O SANAS, Associação Madeirense para Socorro no Mar, irá promover um novo curso de nadador-salvador antes do verão, com o objetivo de garantir a capacidade de resposta às necessidades da Região durante a próxima época balnear.
Na origem da decisão estão os constrangimentos sentidos na contratação de profissionais vindos do estrangeiro, em particular da América do Sul, que enfrentam agora processos mais exigentes junto da AIMA – Agência para a Integração, Migrações e Asilo.
O comandante operacional do SANAS, Ângelo Abreu, admite que a situação se tem vindo a agravar desde o ano passado. “Temos vindo a perceber, já desde o ano passado, que as dificuldades para a entrada em Portugal dos efetivos que vêm da América do Sul aumentou bastante, ou seja, a burocracia sofreu um incremento bastante grande”, afirmou.
Segundo o responsável, muitos dos nadadores-salvadores que trabalharam na Madeira em anos anteriores e que agora pretendem regressar estão a ser obrigados a apresentar documentação adicional. “Nós temos sentido isso com os elementos que fizeram serviço connosco nos últimos anos e que pretendem regressar e que estão-nos a pedir documentação da parte contratante para apresentarem, no fim de contas, na AIMA”, explicou.
A redução do número de profissionais estrangeiros disponíveis deverá aumentar a pressão sobre o mercado regional. “Como este número de nadadores estrangeiros vai ser muito mais reduzido este ano, aquilo que vai acontecer é uma procura muito superior àqueles que existem no mercado disponíveis, pelo menos para fazer o tempo inteiro”, alertou.

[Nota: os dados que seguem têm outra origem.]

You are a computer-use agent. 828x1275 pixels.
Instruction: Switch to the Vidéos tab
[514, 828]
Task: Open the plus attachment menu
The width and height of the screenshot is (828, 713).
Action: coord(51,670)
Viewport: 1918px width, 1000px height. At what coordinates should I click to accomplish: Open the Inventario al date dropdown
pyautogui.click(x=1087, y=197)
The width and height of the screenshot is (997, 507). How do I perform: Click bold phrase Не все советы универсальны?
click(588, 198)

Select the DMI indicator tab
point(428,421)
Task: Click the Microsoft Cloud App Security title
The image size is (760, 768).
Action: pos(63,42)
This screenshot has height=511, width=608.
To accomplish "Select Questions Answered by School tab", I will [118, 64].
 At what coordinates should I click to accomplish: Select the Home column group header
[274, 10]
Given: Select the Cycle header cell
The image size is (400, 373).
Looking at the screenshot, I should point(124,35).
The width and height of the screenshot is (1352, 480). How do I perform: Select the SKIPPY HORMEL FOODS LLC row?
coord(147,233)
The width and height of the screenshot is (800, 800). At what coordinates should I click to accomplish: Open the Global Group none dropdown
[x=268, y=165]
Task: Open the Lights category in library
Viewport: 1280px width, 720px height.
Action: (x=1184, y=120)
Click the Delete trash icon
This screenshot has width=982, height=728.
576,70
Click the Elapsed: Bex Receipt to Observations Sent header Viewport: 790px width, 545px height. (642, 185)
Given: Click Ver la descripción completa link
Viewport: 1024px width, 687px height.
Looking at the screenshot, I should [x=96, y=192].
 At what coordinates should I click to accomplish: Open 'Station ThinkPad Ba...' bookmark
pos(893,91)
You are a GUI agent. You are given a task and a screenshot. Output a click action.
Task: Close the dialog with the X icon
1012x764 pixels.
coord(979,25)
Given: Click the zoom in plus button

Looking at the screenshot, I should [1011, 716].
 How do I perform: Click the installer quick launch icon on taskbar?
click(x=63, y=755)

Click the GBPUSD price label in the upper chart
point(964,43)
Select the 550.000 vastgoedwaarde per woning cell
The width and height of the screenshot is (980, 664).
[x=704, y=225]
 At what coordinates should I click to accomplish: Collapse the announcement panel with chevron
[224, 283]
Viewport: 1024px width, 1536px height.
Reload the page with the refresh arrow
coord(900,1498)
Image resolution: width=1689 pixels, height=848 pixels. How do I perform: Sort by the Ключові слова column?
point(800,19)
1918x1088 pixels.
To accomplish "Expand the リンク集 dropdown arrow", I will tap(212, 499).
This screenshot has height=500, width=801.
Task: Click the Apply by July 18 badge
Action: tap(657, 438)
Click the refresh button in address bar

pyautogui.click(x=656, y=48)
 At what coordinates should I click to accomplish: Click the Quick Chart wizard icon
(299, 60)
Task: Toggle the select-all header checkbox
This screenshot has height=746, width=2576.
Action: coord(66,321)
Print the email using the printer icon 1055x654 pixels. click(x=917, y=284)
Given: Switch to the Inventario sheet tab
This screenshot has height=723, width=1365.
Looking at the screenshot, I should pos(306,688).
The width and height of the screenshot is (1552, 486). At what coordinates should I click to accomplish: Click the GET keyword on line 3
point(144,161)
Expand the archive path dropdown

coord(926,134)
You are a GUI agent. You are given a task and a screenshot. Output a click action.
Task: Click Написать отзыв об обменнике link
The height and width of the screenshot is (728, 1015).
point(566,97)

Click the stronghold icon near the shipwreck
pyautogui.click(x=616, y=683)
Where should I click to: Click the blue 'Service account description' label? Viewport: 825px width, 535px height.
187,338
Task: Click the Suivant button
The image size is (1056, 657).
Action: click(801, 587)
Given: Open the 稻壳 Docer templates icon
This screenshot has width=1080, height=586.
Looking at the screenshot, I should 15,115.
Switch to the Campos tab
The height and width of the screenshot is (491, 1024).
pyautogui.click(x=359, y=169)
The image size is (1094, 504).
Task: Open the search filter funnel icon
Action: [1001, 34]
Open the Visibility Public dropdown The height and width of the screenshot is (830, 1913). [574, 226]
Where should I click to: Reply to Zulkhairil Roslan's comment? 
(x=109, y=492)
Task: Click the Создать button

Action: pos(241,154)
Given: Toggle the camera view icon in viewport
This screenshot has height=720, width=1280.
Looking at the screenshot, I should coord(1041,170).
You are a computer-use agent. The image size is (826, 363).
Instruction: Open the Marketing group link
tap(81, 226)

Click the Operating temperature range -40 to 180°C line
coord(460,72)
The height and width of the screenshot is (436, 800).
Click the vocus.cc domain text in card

Apesar de o planeamento estar encaminhado, Ângelo Abreu sublinha que é necessário olhar para toda a Região. “Nós também temos que olhar para a Madeira como um todo e, se o mercado necessita de mais elementos formados, o SANAS vai dar esse passo em frente”, garantiu.
A associação recorda que a extensa frente marítima obriga à presença de vigilância para que as praias possam estar legalmente abertas. “Temos muitas praias ao redor da Madeira, todas elas necessitam de nadadores-salvadores para estarem legalmente abertas, precisam de vigilância”, reforçou.
O novo curso deverá avançar assim que o processo esteja confirmado, com o arranque previsto ainda antes do verão. “O SANAS vai fazer o seu papel e, assim que tenha tudo confirmado, certamente lançaremos um novo curso”, concluiu.